Lime-sulfur is a fungicide composed of inorganic sulfur and lime and is commonly used today to control a variety of agricultural fungal diseases. In Australia it is most commonly used as a winter protectant on roses applied after pruning and you will see it for sale under a number of commercial brands in most hardware and gardening stores.
Lime-sulfur is believed to be the earliest synthetic chemical used as a pesticide, being used in the 1840s in France to control grapevine powdery mildew and save their precious wine crop!
Anti fungal preparations are common place in food production, in the 'conventional' farming world the anti-fungal arsenal is extensive and generally toxic to people, to the soil and the environment.
To avoid putting poisons on our food Organic solutions are however significantly limited.
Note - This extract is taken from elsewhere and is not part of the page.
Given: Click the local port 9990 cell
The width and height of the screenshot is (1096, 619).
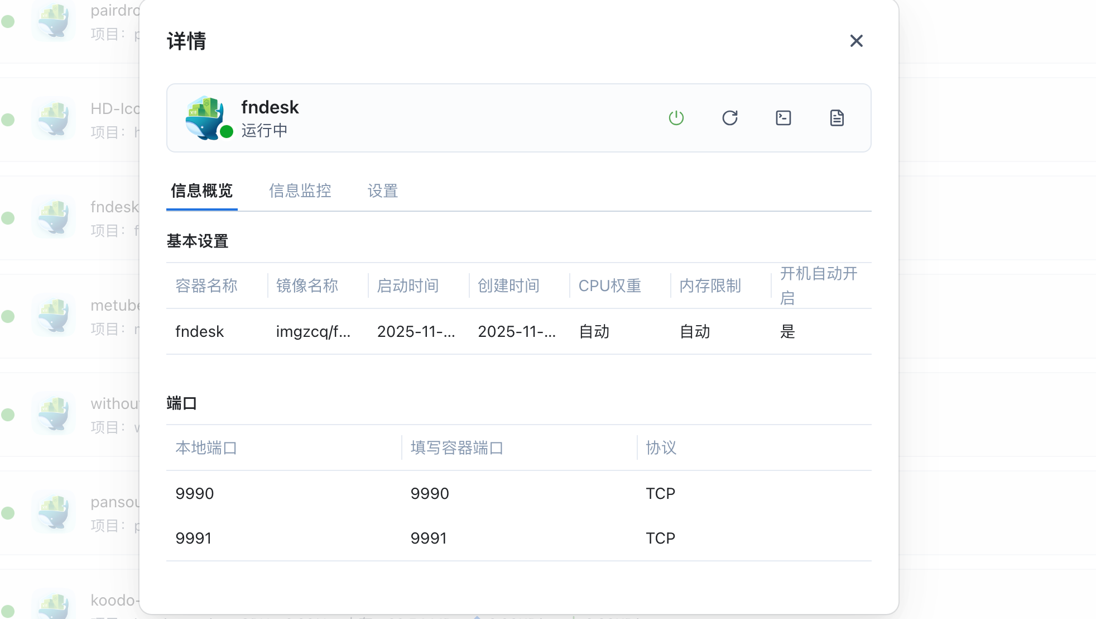Looking at the screenshot, I should 195,494.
While there are a range of options for combating fungal problems in the home garden, from sprays made with garlic , whey, bi-carb, Epsom salts and essential oils, for the farmer the volumes required for crop protection are at a scale that requires some something more practical.
Lime-sulfur is a mixture of calcium polysulphides formed by reacting calcium hydroxide (commonly called “brickies lime”) with sulfur. It is normally used as an aqueous solution for ease of application, and produces a reddish-yellow liquid with that familiar sulfuric smell.
Ingredients and Equipment
I make up 100L at a time but the ratio's can easily be reduced to make a smaller batch. However it will store well and Sulfur is much cheaper when bought by the sack.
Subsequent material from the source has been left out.